◆ **Exercise inputs**

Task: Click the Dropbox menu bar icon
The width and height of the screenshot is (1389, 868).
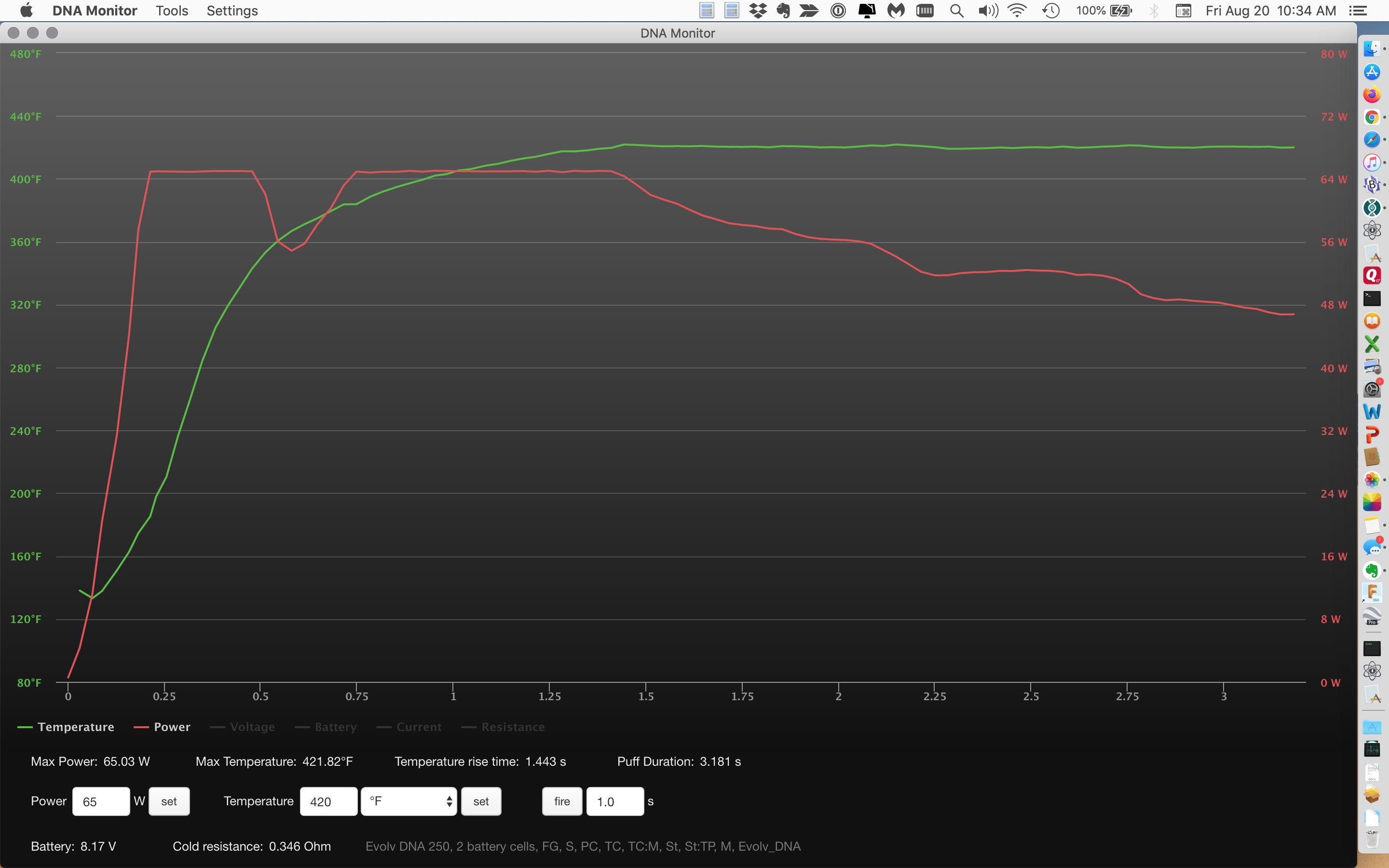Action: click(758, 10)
==
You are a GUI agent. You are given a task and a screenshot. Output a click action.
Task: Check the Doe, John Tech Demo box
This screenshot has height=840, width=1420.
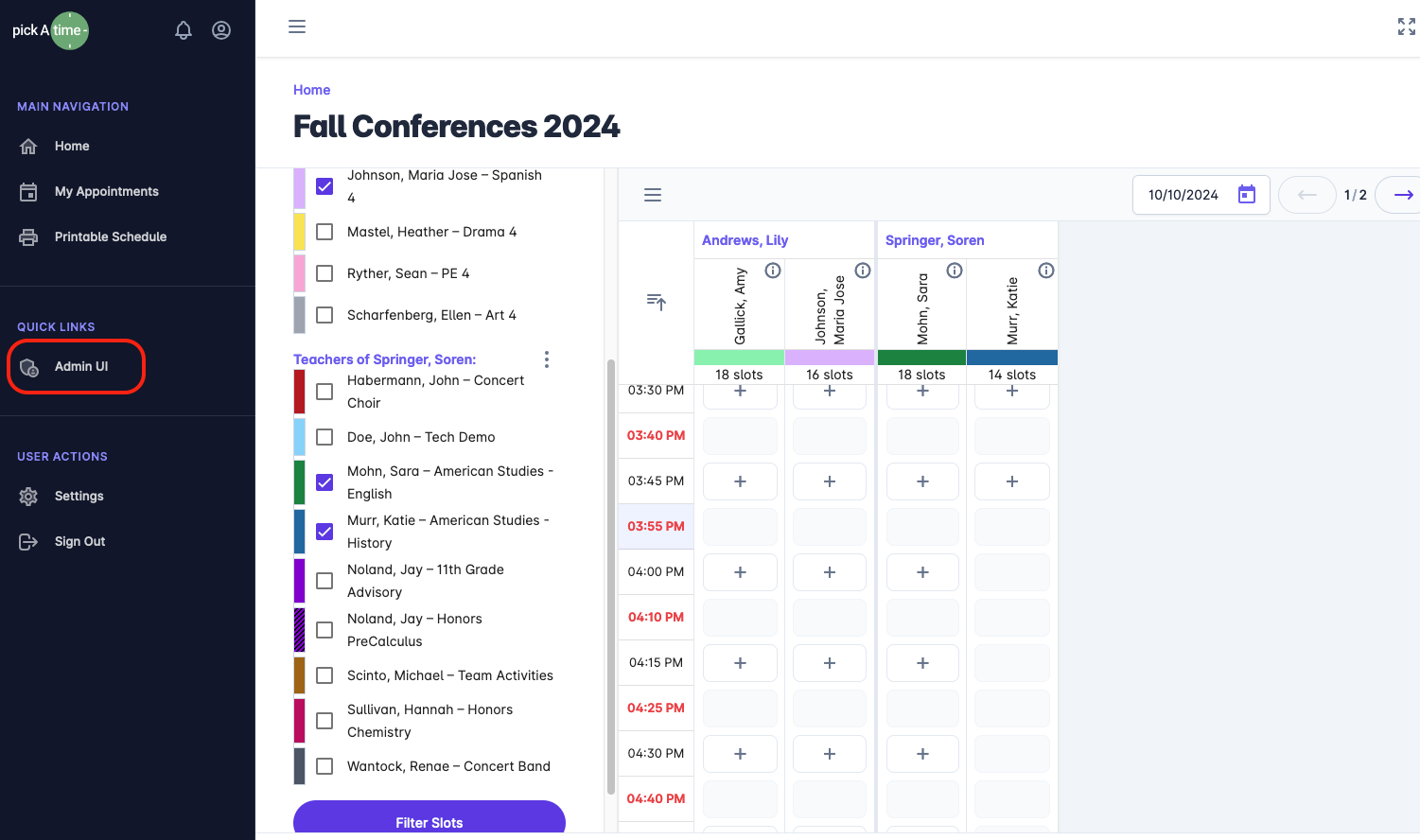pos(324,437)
* * *
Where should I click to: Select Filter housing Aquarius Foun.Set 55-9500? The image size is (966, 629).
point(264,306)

◆ **What is needed**
Print the rows starting at the line containing "Where should I" and ending at the line containing "point(264,306)", reproducing them without any change.

◆ **Result for this task**
Where should I click to: Select Filter housing Aquarius Foun.Set 55-9500? The image size is (966, 629).
point(264,306)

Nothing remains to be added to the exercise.